▶ [EXERCISE DESCRIPTION]: In the records below, find the line containing "Viewport: 868px width, 458px height.", then print it and every following line exactly, through the last, without pictures.

*** THE INPUT

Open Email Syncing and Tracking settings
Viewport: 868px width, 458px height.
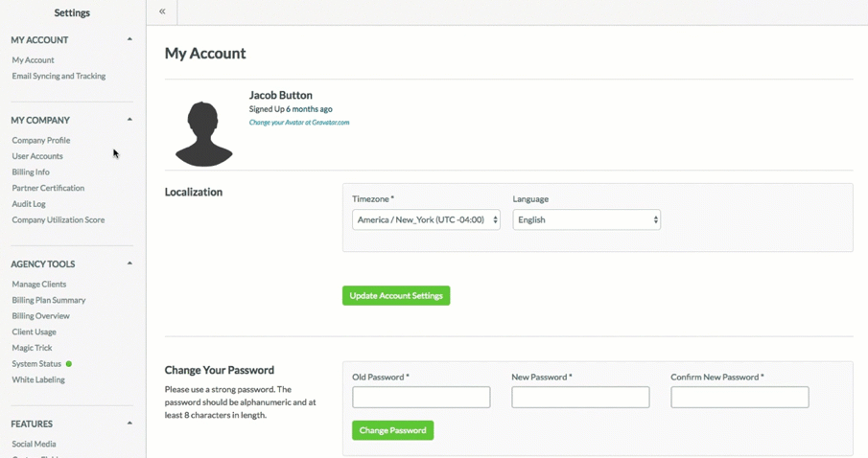59,76
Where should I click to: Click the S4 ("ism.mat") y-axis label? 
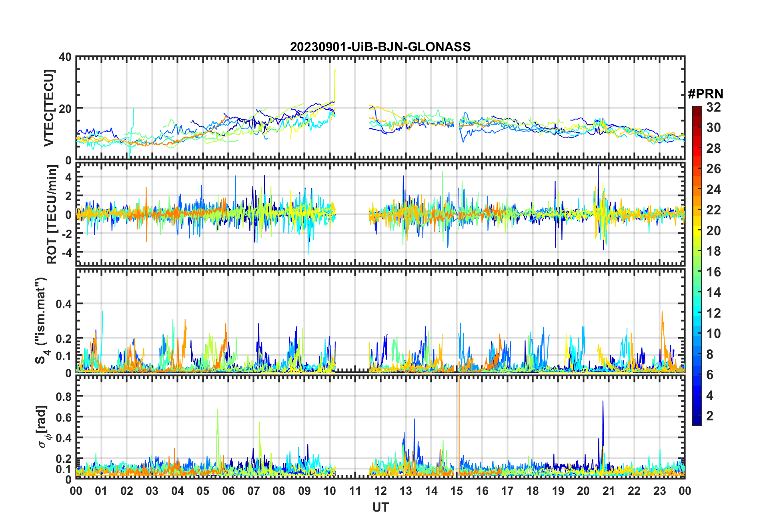(42, 321)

******

▶ [ANSWER SECTION]:
Viewport: 868px width, 458px height.
59,76
Where should I click to: Click the S4 ("ism.mat") y-axis label? 
(42, 321)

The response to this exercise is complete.